(What you have to do): Please, without any pictures, set down exactly the part of the listing below that opens with the line containing "Membership (44, 2530)" and closes with the line containing "Instagram (375, 2541)".

(Supplied information):
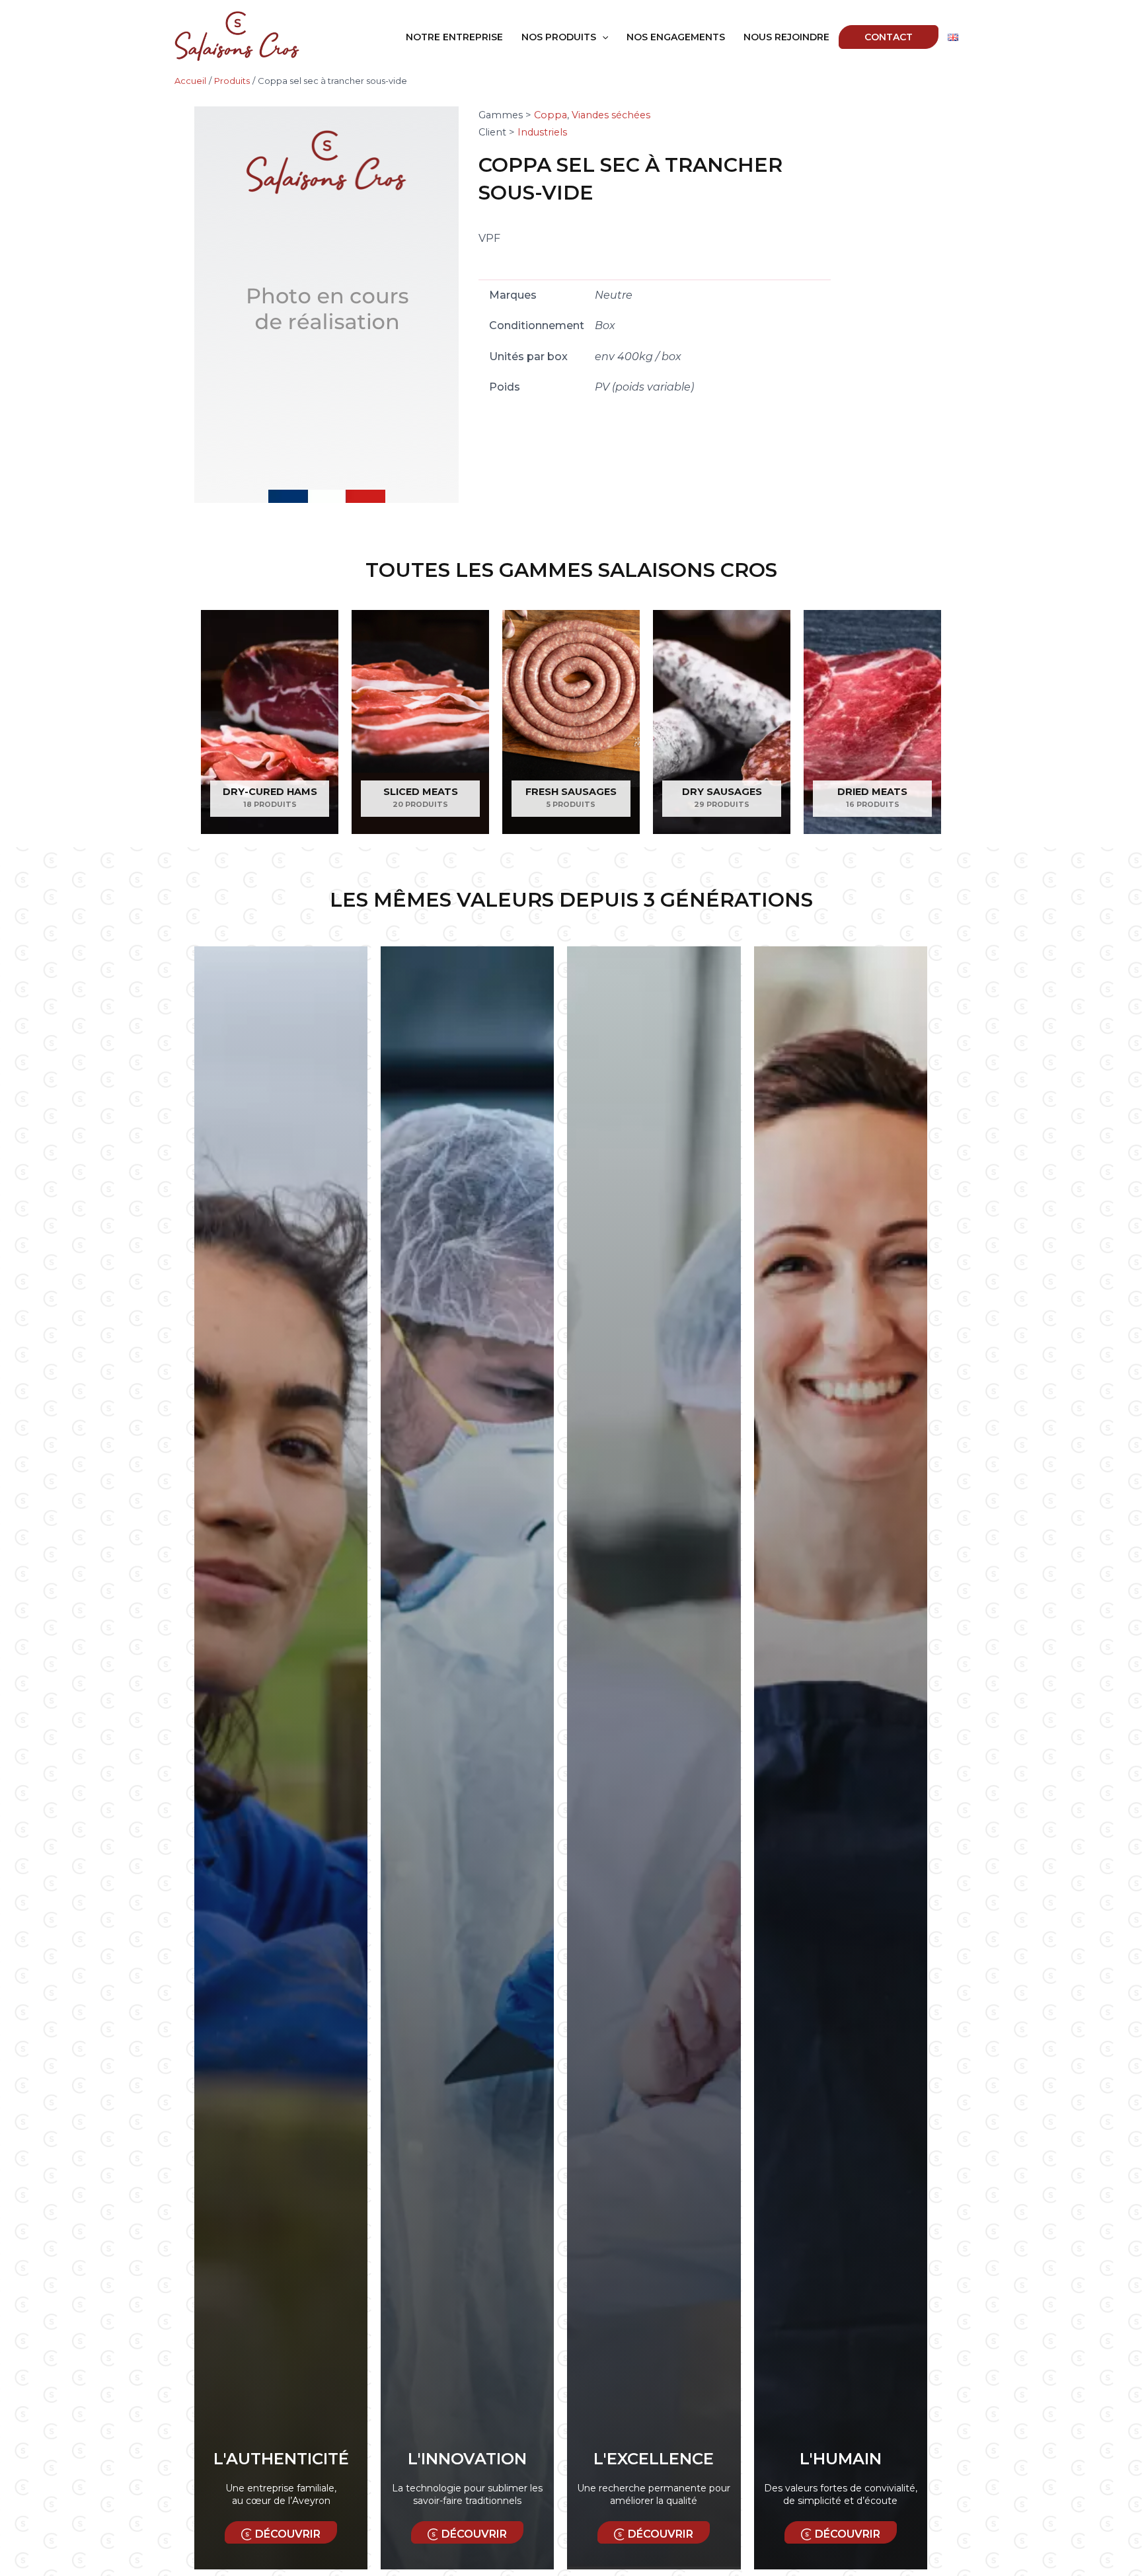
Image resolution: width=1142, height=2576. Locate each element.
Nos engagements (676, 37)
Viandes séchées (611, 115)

* * *

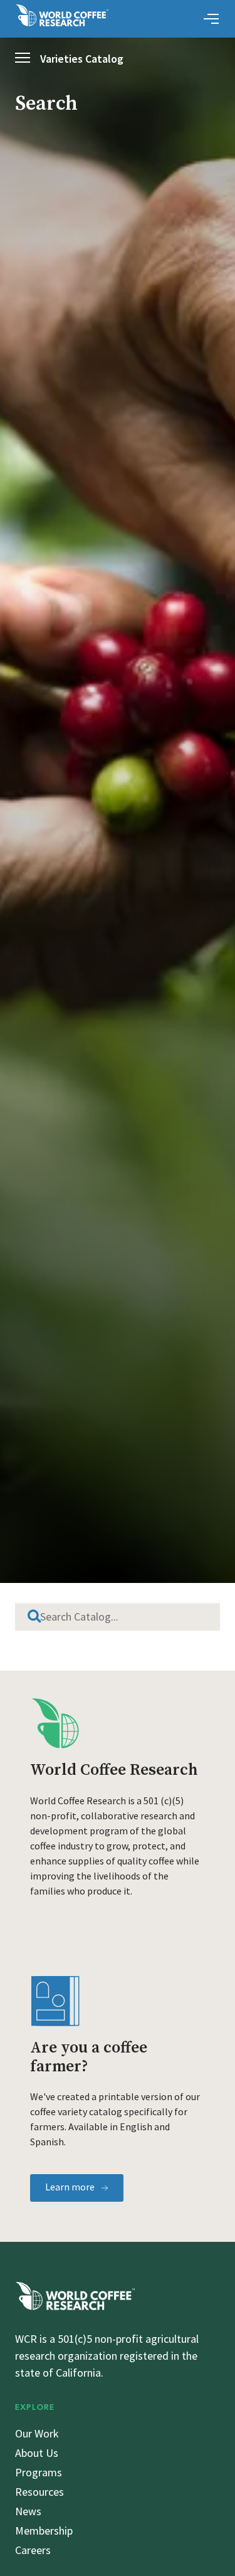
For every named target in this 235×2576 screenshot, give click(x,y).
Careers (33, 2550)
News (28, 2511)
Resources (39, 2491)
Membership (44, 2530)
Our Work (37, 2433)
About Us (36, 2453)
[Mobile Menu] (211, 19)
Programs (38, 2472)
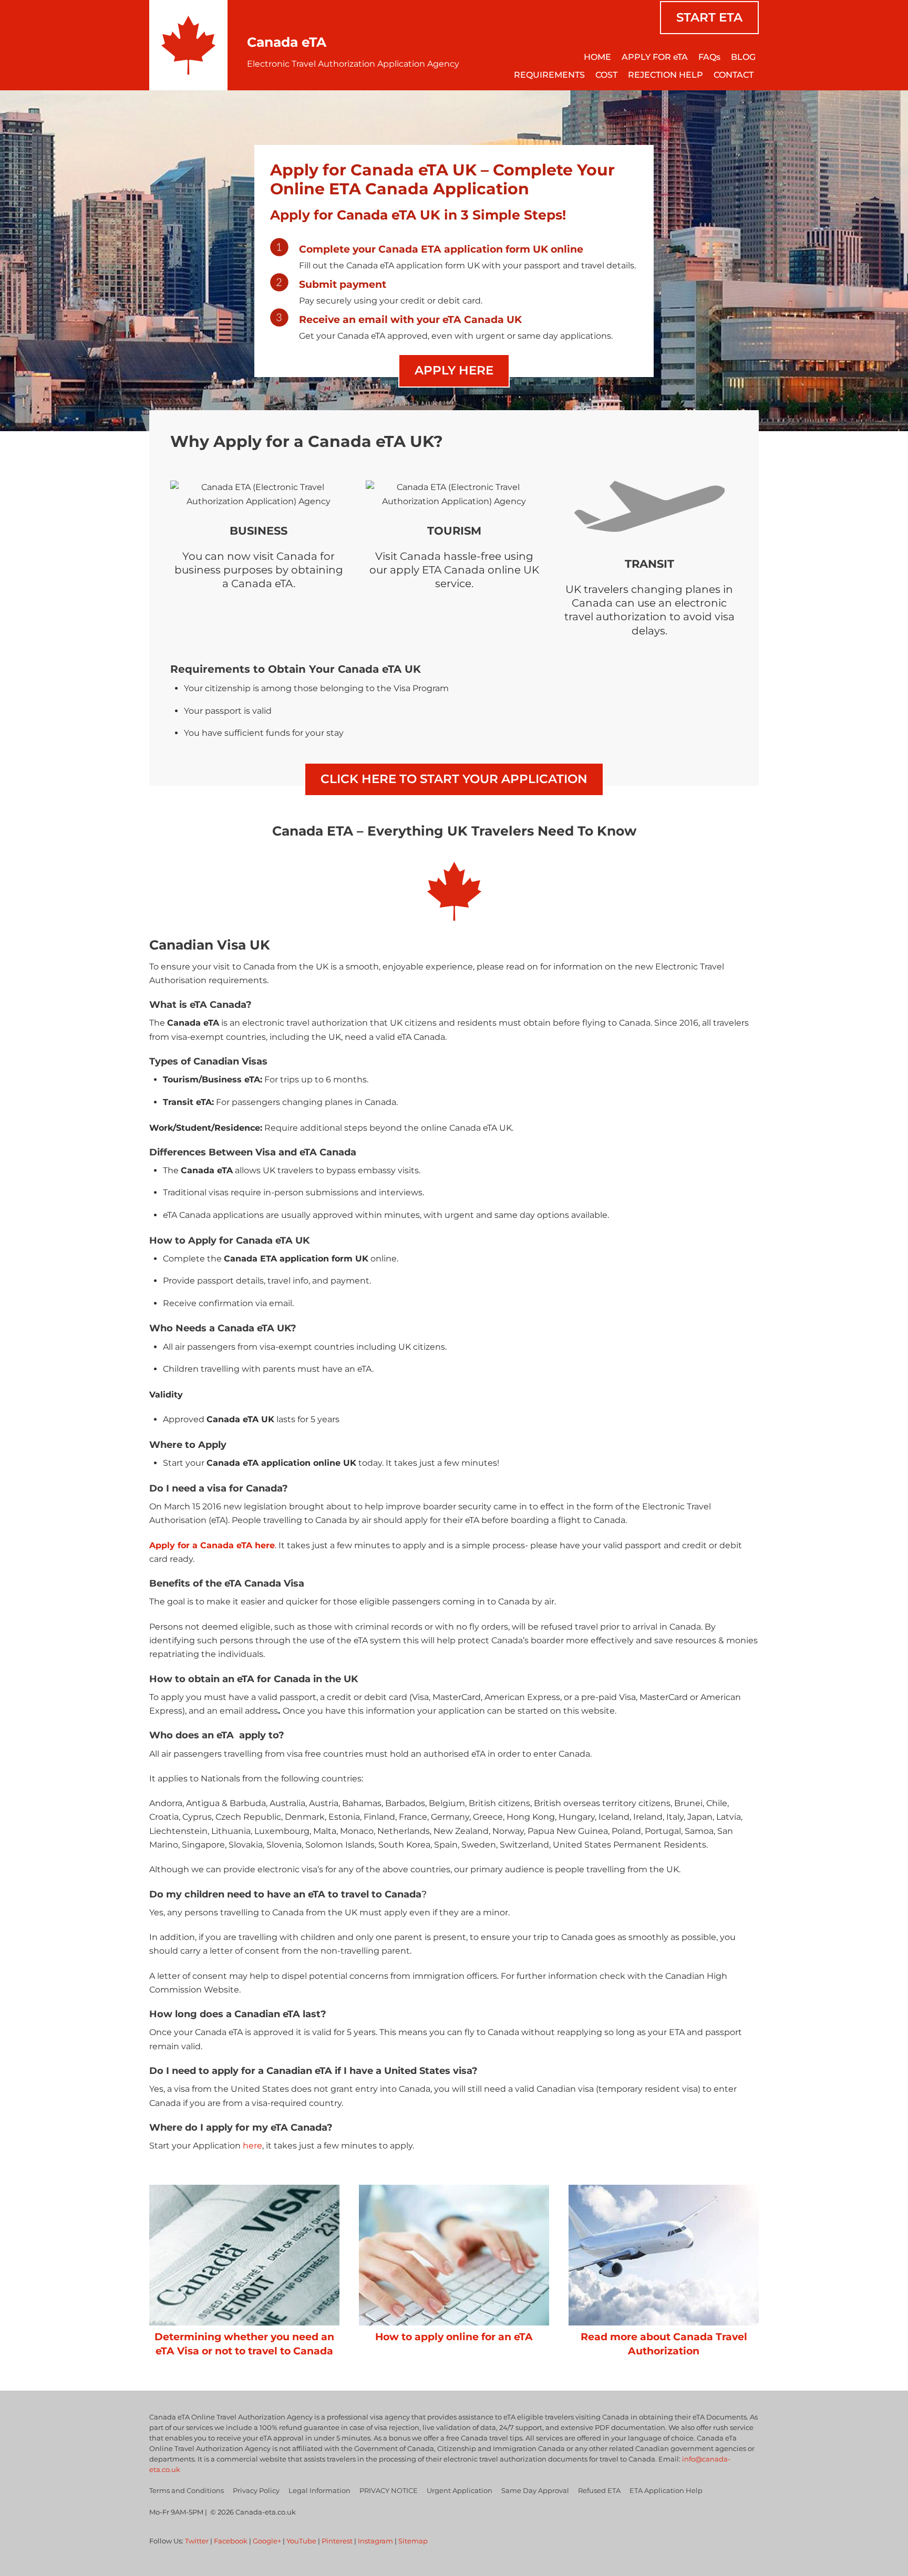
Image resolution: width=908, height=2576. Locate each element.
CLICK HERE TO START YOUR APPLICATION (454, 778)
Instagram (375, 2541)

* * *

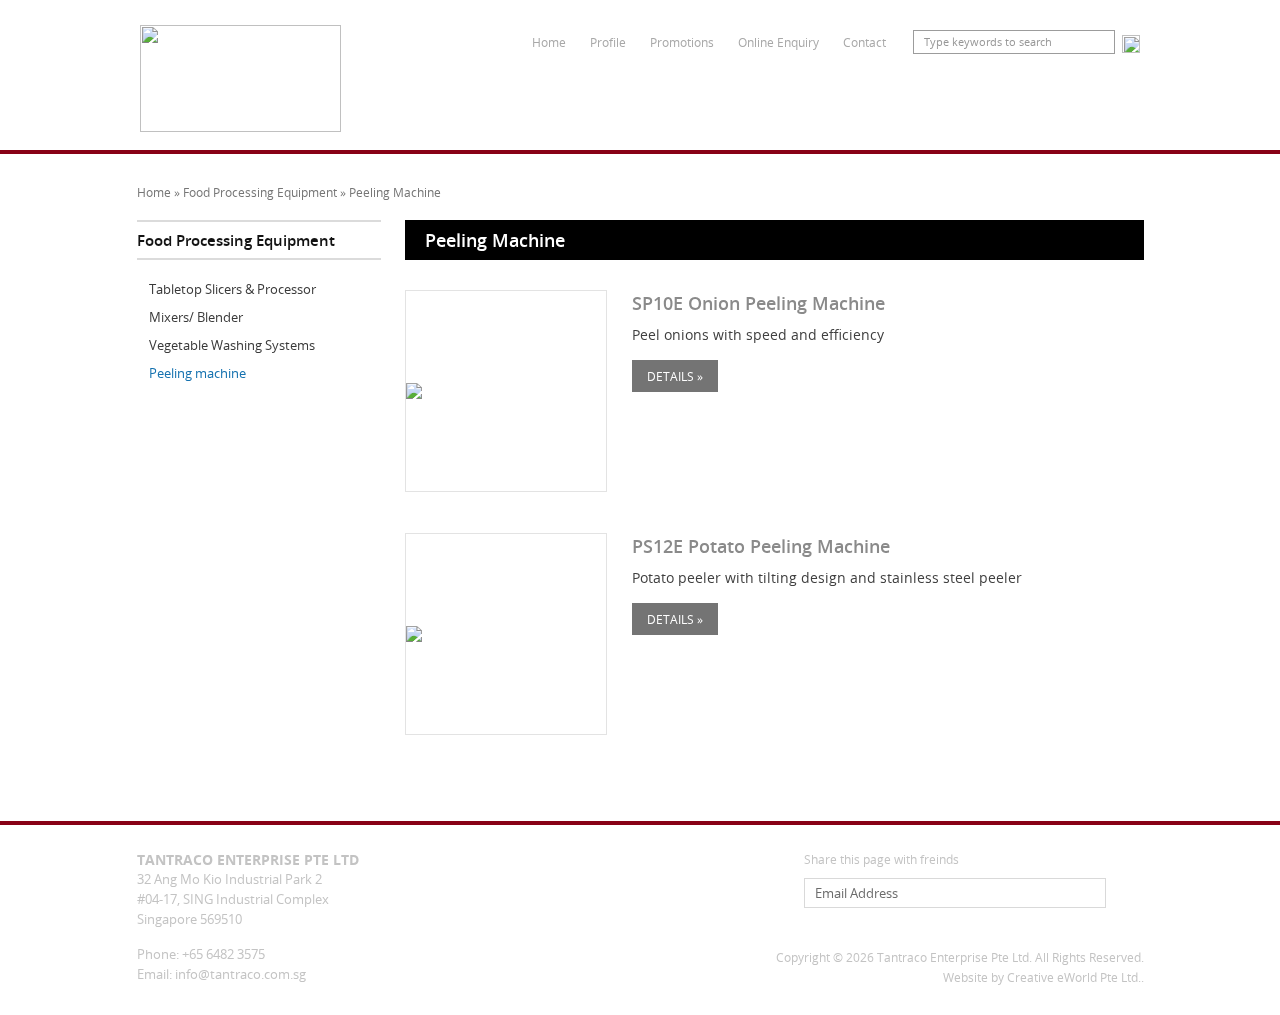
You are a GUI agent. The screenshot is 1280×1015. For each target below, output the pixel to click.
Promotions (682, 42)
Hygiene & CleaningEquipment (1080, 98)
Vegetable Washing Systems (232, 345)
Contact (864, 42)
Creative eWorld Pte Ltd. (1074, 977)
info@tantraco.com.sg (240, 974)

(Completed task):
Membership (44, 2530)
Our Work (37, 2433)
About Us (36, 2453)
[Mobile Menu] (211, 19)
Programs (38, 2472)
Image resolution: width=908, height=2576. Locate each element.
CLICK HERE TO START YOUR APPLICATION (454, 778)
Instagram (375, 2541)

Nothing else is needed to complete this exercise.